# Given exercise
Reproduce each of the following lines verbatim, preserving every character, space, and line break.

# Material to process
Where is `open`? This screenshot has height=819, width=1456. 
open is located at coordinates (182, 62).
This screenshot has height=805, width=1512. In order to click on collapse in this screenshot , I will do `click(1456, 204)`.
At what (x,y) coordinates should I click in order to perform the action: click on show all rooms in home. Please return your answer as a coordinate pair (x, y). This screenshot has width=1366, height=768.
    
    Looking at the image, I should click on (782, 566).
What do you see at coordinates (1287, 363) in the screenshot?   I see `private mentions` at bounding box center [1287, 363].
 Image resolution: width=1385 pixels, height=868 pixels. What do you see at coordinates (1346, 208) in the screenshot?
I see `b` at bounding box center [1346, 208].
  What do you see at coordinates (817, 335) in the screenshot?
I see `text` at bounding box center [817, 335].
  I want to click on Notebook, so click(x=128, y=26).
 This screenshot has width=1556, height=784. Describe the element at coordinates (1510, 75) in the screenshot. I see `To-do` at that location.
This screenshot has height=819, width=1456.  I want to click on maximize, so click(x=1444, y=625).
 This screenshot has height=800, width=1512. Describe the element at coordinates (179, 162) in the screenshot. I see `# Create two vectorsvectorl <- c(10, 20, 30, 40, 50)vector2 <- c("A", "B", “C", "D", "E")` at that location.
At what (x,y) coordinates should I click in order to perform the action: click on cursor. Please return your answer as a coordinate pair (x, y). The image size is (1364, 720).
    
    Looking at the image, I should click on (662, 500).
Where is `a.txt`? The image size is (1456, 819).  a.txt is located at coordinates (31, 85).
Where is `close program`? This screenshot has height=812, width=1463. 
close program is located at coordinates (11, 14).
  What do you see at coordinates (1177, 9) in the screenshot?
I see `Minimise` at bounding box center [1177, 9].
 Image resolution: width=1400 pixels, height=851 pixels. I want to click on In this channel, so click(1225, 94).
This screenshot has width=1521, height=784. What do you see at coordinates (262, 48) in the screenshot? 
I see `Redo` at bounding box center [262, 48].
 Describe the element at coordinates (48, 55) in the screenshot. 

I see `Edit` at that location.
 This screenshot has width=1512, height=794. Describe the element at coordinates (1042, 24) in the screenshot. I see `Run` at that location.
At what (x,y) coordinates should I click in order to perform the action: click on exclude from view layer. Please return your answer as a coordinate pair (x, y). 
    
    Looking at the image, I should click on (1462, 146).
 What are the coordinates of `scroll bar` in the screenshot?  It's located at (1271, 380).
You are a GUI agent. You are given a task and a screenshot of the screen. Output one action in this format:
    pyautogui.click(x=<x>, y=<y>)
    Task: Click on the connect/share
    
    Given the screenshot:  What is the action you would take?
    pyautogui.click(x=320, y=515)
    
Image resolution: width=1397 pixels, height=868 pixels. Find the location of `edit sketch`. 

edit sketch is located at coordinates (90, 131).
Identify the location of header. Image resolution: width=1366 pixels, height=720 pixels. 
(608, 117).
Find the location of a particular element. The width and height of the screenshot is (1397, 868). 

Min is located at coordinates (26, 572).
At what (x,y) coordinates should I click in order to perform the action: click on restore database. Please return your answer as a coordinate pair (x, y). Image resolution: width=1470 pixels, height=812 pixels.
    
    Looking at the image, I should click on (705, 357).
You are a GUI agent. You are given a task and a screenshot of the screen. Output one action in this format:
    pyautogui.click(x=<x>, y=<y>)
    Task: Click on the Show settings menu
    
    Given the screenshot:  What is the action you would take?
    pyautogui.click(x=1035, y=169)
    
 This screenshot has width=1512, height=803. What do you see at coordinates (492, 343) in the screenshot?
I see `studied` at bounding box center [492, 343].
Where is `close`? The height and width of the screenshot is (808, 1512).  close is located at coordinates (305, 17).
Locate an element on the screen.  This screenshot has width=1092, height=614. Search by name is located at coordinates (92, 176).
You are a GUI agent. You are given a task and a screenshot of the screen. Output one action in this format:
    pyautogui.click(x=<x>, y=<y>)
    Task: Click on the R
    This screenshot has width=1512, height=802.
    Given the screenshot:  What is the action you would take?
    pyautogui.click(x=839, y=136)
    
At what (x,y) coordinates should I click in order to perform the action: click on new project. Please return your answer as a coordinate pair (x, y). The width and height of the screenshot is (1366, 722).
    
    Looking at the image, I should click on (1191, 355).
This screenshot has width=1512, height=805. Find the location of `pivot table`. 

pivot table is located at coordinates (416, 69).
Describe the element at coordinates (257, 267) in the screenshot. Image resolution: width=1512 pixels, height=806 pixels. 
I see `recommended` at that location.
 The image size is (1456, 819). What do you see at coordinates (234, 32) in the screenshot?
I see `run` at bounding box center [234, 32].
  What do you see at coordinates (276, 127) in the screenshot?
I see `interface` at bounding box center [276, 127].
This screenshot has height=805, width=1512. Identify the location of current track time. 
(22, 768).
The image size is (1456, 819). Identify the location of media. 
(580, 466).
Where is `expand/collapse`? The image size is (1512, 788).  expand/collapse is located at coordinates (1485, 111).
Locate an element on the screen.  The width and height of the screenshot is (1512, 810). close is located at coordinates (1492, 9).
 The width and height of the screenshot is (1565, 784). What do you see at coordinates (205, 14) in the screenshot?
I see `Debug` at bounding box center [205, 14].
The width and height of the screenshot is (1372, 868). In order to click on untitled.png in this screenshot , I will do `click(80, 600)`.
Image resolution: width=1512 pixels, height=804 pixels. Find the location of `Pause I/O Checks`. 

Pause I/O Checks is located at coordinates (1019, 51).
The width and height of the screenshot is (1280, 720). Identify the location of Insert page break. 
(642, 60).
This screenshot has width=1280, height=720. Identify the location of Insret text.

# Completed task
Where is `open`? This screenshot has height=819, width=1456. 
open is located at coordinates (182, 62).
This screenshot has height=805, width=1512. In order to click on collapse in this screenshot , I will do `click(1456, 204)`.
At what (x,y) coordinates should I click in order to perform the action: click on show all rooms in home. Please return your answer as a coordinate pair (x, y). This screenshot has width=1366, height=768.
    
    Looking at the image, I should click on (782, 566).
What do you see at coordinates (1287, 363) in the screenshot?   I see `private mentions` at bounding box center [1287, 363].
 Image resolution: width=1385 pixels, height=868 pixels. What do you see at coordinates (1346, 208) in the screenshot?
I see `b` at bounding box center [1346, 208].
  What do you see at coordinates (817, 335) in the screenshot?
I see `text` at bounding box center [817, 335].
  I want to click on Notebook, so click(x=128, y=26).
 This screenshot has width=1556, height=784. Describe the element at coordinates (1510, 75) in the screenshot. I see `To-do` at that location.
This screenshot has height=819, width=1456.  I want to click on maximize, so click(x=1444, y=625).
 This screenshot has height=800, width=1512. Describe the element at coordinates (179, 162) in the screenshot. I see `# Create two vectorsvectorl <- c(10, 20, 30, 40, 50)vector2 <- c("A", "B", “C", "D", "E")` at that location.
At what (x,y) coordinates should I click in order to perform the action: click on cursor. Please return your answer as a coordinate pair (x, y). The image size is (1364, 720).
    
    Looking at the image, I should click on (662, 500).
Where is `a.txt`? The image size is (1456, 819).  a.txt is located at coordinates (31, 85).
Where is `close program`? This screenshot has height=812, width=1463. 
close program is located at coordinates (11, 14).
  What do you see at coordinates (1177, 9) in the screenshot?
I see `Minimise` at bounding box center [1177, 9].
 Image resolution: width=1400 pixels, height=851 pixels. I want to click on In this channel, so click(1225, 94).
This screenshot has width=1521, height=784. What do you see at coordinates (262, 48) in the screenshot? 
I see `Redo` at bounding box center [262, 48].
 Describe the element at coordinates (48, 55) in the screenshot. 

I see `Edit` at that location.
 This screenshot has width=1512, height=794. Describe the element at coordinates (1042, 24) in the screenshot. I see `Run` at that location.
At what (x,y) coordinates should I click in order to perform the action: click on exclude from view layer. Please return your answer as a coordinate pair (x, y). 
    
    Looking at the image, I should click on (1462, 146).
 What are the coordinates of `scroll bar` in the screenshot?  It's located at (1271, 380).
You are a GUI agent. You are given a task and a screenshot of the screen. Output one action in this format:
    pyautogui.click(x=<x>, y=<y>)
    Task: Click on the connect/share
    
    Given the screenshot:  What is the action you would take?
    pyautogui.click(x=320, y=515)
    
Image resolution: width=1397 pixels, height=868 pixels. Find the location of `edit sketch`. 

edit sketch is located at coordinates (90, 131).
Identify the location of header. Image resolution: width=1366 pixels, height=720 pixels. 
(608, 117).
Find the location of a particular element. The width and height of the screenshot is (1397, 868). 

Min is located at coordinates (26, 572).
At what (x,y) coordinates should I click in order to perform the action: click on restore database. Please return your answer as a coordinate pair (x, y). Image resolution: width=1470 pixels, height=812 pixels.
    
    Looking at the image, I should click on (705, 357).
You are a GUI agent. You are given a task and a screenshot of the screen. Output one action in this format:
    pyautogui.click(x=<x>, y=<y>)
    Task: Click on the Show settings menu
    
    Given the screenshot:  What is the action you would take?
    pyautogui.click(x=1035, y=169)
    
 This screenshot has width=1512, height=803. What do you see at coordinates (492, 343) in the screenshot?
I see `studied` at bounding box center [492, 343].
Where is `close`? The height and width of the screenshot is (808, 1512).  close is located at coordinates (305, 17).
Locate an element on the screen.  This screenshot has width=1092, height=614. Search by name is located at coordinates (92, 176).
You are a GUI agent. You are given a task and a screenshot of the screen. Output one action in this format:
    pyautogui.click(x=<x>, y=<y>)
    Task: Click on the R
    This screenshot has width=1512, height=802.
    Given the screenshot:  What is the action you would take?
    pyautogui.click(x=839, y=136)
    
At what (x,y) coordinates should I click in order to perform the action: click on new project. Please return your answer as a coordinate pair (x, y). The width and height of the screenshot is (1366, 722).
    
    Looking at the image, I should click on (1191, 355).
This screenshot has width=1512, height=805. Find the location of `pivot table`. 

pivot table is located at coordinates (416, 69).
Describe the element at coordinates (257, 267) in the screenshot. Image resolution: width=1512 pixels, height=806 pixels. 
I see `recommended` at that location.
 The image size is (1456, 819). What do you see at coordinates (234, 32) in the screenshot?
I see `run` at bounding box center [234, 32].
  What do you see at coordinates (276, 127) in the screenshot?
I see `interface` at bounding box center [276, 127].
This screenshot has height=805, width=1512. Identify the location of current track time. 
(22, 768).
The image size is (1456, 819). Identify the location of media. 
(580, 466).
Where is `expand/collapse`? The image size is (1512, 788).  expand/collapse is located at coordinates (1485, 111).
Locate an element on the screen.  The width and height of the screenshot is (1512, 810). close is located at coordinates (1492, 9).
 The width and height of the screenshot is (1565, 784). What do you see at coordinates (205, 14) in the screenshot?
I see `Debug` at bounding box center [205, 14].
The width and height of the screenshot is (1372, 868). In order to click on untitled.png in this screenshot , I will do `click(80, 600)`.
Image resolution: width=1512 pixels, height=804 pixels. Find the location of `Pause I/O Checks`. 

Pause I/O Checks is located at coordinates (1019, 51).
The width and height of the screenshot is (1280, 720). Identify the location of Insert page break. 
(642, 60).
This screenshot has width=1280, height=720. Identify the location of Insret text.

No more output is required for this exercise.